(Material for this exercise Opens)

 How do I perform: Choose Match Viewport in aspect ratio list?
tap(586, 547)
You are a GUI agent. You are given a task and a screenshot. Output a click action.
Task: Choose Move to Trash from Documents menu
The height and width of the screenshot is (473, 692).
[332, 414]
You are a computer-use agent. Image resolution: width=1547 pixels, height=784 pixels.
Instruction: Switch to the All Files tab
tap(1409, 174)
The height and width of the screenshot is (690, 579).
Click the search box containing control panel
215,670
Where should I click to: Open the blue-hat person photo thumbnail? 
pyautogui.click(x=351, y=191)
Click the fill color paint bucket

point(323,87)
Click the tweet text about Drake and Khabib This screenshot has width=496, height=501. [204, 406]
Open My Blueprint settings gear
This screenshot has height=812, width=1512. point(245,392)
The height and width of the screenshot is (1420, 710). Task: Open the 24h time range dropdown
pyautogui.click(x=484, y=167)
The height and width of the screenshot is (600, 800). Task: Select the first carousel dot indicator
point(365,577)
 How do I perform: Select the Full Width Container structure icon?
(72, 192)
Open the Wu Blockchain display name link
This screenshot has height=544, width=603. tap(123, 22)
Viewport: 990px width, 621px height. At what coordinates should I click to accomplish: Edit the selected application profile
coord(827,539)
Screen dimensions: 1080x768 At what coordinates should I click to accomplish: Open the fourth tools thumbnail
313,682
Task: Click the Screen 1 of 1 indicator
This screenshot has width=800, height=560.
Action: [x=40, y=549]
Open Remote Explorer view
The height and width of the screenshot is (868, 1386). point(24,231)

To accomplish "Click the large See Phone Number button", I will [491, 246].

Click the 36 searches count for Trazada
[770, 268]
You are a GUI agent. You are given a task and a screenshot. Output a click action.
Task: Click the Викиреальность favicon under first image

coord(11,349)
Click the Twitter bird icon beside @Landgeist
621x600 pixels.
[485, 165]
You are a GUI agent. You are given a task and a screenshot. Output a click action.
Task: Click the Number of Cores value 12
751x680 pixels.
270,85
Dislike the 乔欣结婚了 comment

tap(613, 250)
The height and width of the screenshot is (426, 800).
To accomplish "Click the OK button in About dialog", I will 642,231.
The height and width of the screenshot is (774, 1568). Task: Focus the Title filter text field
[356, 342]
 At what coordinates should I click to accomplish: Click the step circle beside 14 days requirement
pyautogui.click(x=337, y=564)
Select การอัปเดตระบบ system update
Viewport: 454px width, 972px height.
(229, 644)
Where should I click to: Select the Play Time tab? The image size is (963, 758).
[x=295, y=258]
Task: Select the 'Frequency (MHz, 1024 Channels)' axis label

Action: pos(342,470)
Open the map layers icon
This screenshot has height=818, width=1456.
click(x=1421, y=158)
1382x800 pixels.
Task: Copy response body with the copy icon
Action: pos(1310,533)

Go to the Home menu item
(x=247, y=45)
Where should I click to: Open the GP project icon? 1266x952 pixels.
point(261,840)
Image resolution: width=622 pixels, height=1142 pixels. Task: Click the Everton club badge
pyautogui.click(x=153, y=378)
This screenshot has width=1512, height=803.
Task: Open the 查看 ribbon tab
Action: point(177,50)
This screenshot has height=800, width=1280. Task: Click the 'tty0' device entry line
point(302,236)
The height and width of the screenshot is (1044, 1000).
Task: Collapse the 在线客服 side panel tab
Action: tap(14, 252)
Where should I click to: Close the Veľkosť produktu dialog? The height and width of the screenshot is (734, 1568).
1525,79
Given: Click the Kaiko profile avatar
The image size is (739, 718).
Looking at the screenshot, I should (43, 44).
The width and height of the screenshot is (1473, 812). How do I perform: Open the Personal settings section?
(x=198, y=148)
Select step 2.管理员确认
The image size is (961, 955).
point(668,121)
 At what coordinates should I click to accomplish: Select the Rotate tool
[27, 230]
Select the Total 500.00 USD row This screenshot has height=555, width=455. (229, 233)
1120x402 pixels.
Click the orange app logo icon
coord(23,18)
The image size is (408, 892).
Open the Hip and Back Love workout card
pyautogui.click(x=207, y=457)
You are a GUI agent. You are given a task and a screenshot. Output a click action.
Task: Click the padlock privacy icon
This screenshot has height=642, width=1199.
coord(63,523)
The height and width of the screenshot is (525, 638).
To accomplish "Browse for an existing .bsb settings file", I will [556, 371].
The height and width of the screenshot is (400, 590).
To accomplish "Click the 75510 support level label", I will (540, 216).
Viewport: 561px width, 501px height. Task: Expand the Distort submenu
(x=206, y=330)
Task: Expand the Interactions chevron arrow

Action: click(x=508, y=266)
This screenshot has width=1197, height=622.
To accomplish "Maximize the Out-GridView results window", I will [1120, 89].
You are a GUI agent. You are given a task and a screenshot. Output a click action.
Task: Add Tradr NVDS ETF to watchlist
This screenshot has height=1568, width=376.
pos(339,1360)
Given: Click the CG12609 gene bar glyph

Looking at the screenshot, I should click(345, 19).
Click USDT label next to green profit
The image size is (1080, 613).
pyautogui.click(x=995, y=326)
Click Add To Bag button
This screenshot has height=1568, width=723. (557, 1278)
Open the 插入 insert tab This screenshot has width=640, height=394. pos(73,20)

(Material for this exercise Closes)

*Problem details*: Write all of the records out again exactly.

*Response box*:
 How do I perform: Choose Match Viewport in aspect ratio list?
tap(586, 547)
You are a GUI agent. You are given a task and a screenshot. Output a click action.
Task: Choose Move to Trash from Documents menu
The height and width of the screenshot is (473, 692).
[332, 414]
You are a computer-use agent. Image resolution: width=1547 pixels, height=784 pixels.
Instruction: Switch to the All Files tab
tap(1409, 174)
The height and width of the screenshot is (690, 579).
Click the search box containing control panel
215,670
Where should I click to: Open the blue-hat person photo thumbnail? 
pyautogui.click(x=351, y=191)
Click the fill color paint bucket

point(323,87)
Click the tweet text about Drake and Khabib This screenshot has width=496, height=501. [204, 406]
Open My Blueprint settings gear
This screenshot has height=812, width=1512. point(245,392)
The height and width of the screenshot is (1420, 710). Task: Open the 24h time range dropdown
pyautogui.click(x=484, y=167)
The height and width of the screenshot is (600, 800). Task: Select the first carousel dot indicator
point(365,577)
 How do I perform: Select the Full Width Container structure icon?
(72, 192)
Open the Wu Blockchain display name link
This screenshot has height=544, width=603. tap(123, 22)
Viewport: 990px width, 621px height. At what coordinates should I click to accomplish: Edit the selected application profile
coord(827,539)
Screen dimensions: 1080x768 At what coordinates should I click to accomplish: Open the fourth tools thumbnail
313,682
Task: Click the Screen 1 of 1 indicator
This screenshot has width=800, height=560.
Action: [x=40, y=549]
Open Remote Explorer view
The height and width of the screenshot is (868, 1386). point(24,231)

To accomplish "Click the large See Phone Number button", I will [491, 246].

Click the 36 searches count for Trazada
[770, 268]
You are a GUI agent. You are given a task and a screenshot. Output a click action.
Task: Click the Викиреальность favicon under first image

coord(11,349)
Click the Twitter bird icon beside @Landgeist
621x600 pixels.
[485, 165]
You are a GUI agent. You are given a task and a screenshot. Output a click action.
Task: Click the Number of Cores value 12
751x680 pixels.
270,85
Dislike the 乔欣结婚了 comment

tap(613, 250)
The height and width of the screenshot is (426, 800).
To accomplish "Click the OK button in About dialog", I will 642,231.
The height and width of the screenshot is (774, 1568). Task: Focus the Title filter text field
[356, 342]
 At what coordinates should I click to accomplish: Click the step circle beside 14 days requirement
pyautogui.click(x=337, y=564)
Select การอัปเดตระบบ system update
Viewport: 454px width, 972px height.
(229, 644)
Where should I click to: Select the Play Time tab? The image size is (963, 758).
[x=295, y=258]
Task: Select the 'Frequency (MHz, 1024 Channels)' axis label

Action: pos(342,470)
Open the map layers icon
This screenshot has height=818, width=1456.
click(x=1421, y=158)
1382x800 pixels.
Task: Copy response body with the copy icon
Action: pos(1310,533)

Go to the Home menu item
(x=247, y=45)
Where should I click to: Open the GP project icon? 1266x952 pixels.
point(261,840)
Image resolution: width=622 pixels, height=1142 pixels. Task: Click the Everton club badge
pyautogui.click(x=153, y=378)
This screenshot has width=1512, height=803.
Task: Open the 查看 ribbon tab
Action: point(177,50)
This screenshot has height=800, width=1280. Task: Click the 'tty0' device entry line
point(302,236)
The height and width of the screenshot is (1044, 1000).
Task: Collapse the 在线客服 side panel tab
Action: tap(14, 252)
Where should I click to: Close the Veľkosť produktu dialog? The height and width of the screenshot is (734, 1568).
1525,79
Given: Click the Kaiko profile avatar
The image size is (739, 718).
Looking at the screenshot, I should (43, 44).
The width and height of the screenshot is (1473, 812). How do I perform: Open the Personal settings section?
(x=198, y=148)
Select step 2.管理员确认
The image size is (961, 955).
point(668,121)
 At what coordinates should I click to accomplish: Select the Rotate tool
[27, 230]
Select the Total 500.00 USD row This screenshot has height=555, width=455. (229, 233)
1120x402 pixels.
Click the orange app logo icon
coord(23,18)
The image size is (408, 892).
Open the Hip and Back Love workout card
pyautogui.click(x=207, y=457)
You are a GUI agent. You are given a task and a screenshot. Output a click action.
Task: Click the padlock privacy icon
This screenshot has height=642, width=1199.
coord(63,523)
The height and width of the screenshot is (525, 638).
To accomplish "Browse for an existing .bsb settings file", I will [556, 371].
The height and width of the screenshot is (400, 590).
To accomplish "Click the 75510 support level label", I will (540, 216).
Viewport: 561px width, 501px height. Task: Expand the Distort submenu
(x=206, y=330)
Task: Expand the Interactions chevron arrow

Action: click(x=508, y=266)
This screenshot has width=1197, height=622.
To accomplish "Maximize the Out-GridView results window", I will [1120, 89].
You are a GUI agent. You are given a task and a screenshot. Output a click action.
Task: Add Tradr NVDS ETF to watchlist
This screenshot has height=1568, width=376.
pos(339,1360)
Given: Click the CG12609 gene bar glyph

Looking at the screenshot, I should click(345, 19).
Click USDT label next to green profit
The image size is (1080, 613).
pyautogui.click(x=995, y=326)
Click Add To Bag button
This screenshot has height=1568, width=723. (557, 1278)
Open the 插入 insert tab This screenshot has width=640, height=394. pos(73,20)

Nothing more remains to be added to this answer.